Soon after the release of Fashion Getaway, we decided to take a break from long development cycles. Thus came to be the idea of a fast-paced, rather unforgiving, endless runner. And we were going to finish it in just 1 month, from conception to App Store submission!
This is the second in a three-part series of articles detailing how we designed and deployed usability testing for our latest iOS game, A Clockwork Brain.
The research, design, and deployment of usability testing took one month from start to finish. Prior to this, none of us had any experience with designing formal usability testing. I, myself, have had some experience in questionnaire design and facilitation of experiments, based on previous work in university research.
The first article explained our choice of hardware and software and detailed the set-up costs. This article examines the game itself and explains its usability testing procedure.
The following topics will be discussed:
- Knowing your game.
- What kind of players we wanted to invite and how we recruited them.

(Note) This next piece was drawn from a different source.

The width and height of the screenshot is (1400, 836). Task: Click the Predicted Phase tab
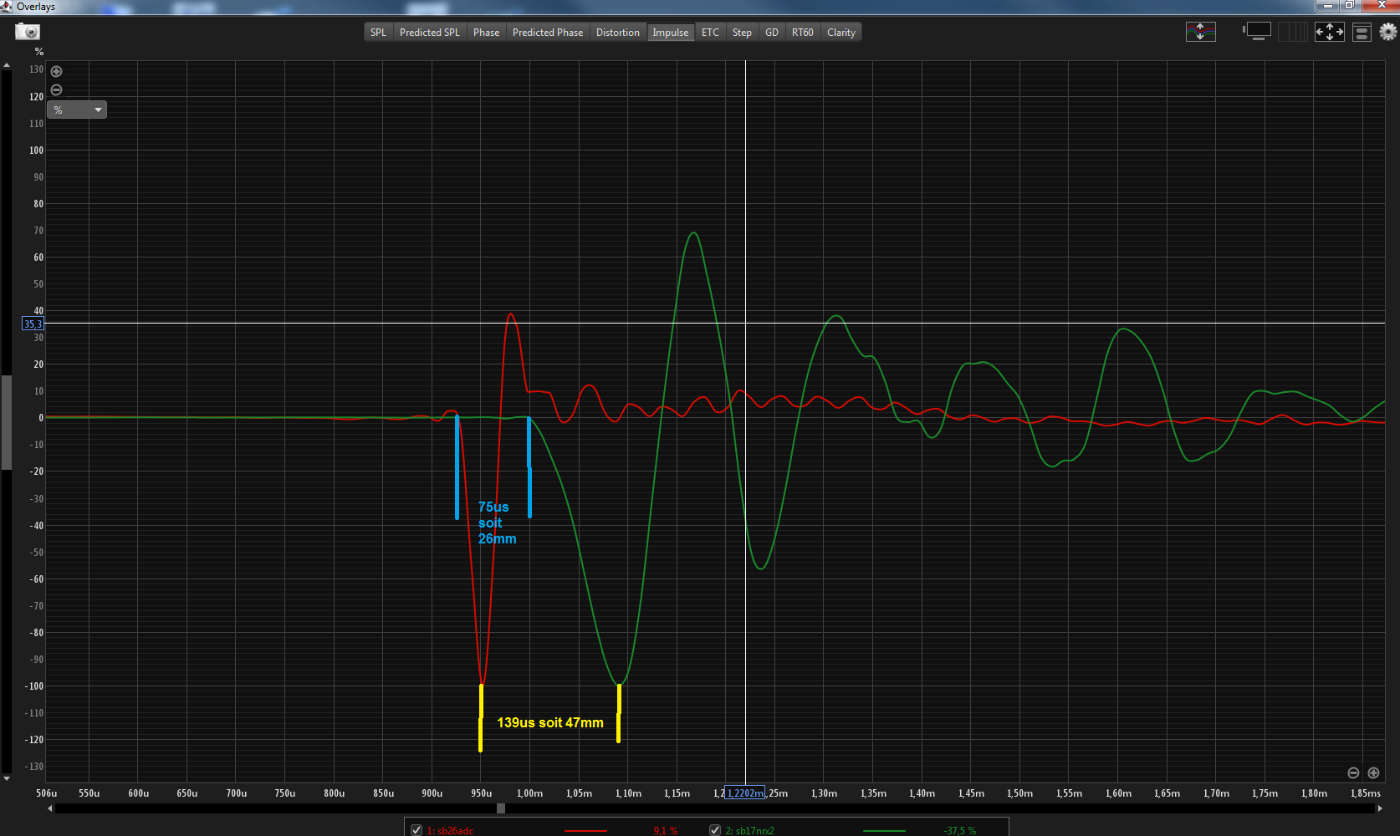coord(547,32)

- Discovering what to test.
- Designing the first (of the two) usability scenarios.
- Using the iGEQ questionnaire and open-ended questions, during testing.
As some of you may know, Total Eclipse is a small studio, with a core team of five. Even though we’re small, we consider usability testing very important.
In the past, for three of our largest productions we had a publishing agreement. The publisher had been in charge of doing usability & beta testing for our games, with camera recordings, questionnaires, targeted player groups, the whole lot. We used to get the videos and watch them as a team afterwards. I’ve got to tell you, especially during the usability, those videos were most of times heart-breaking and not in a good way. That taught us how important usability is and how crucial it is to test things outside our core team.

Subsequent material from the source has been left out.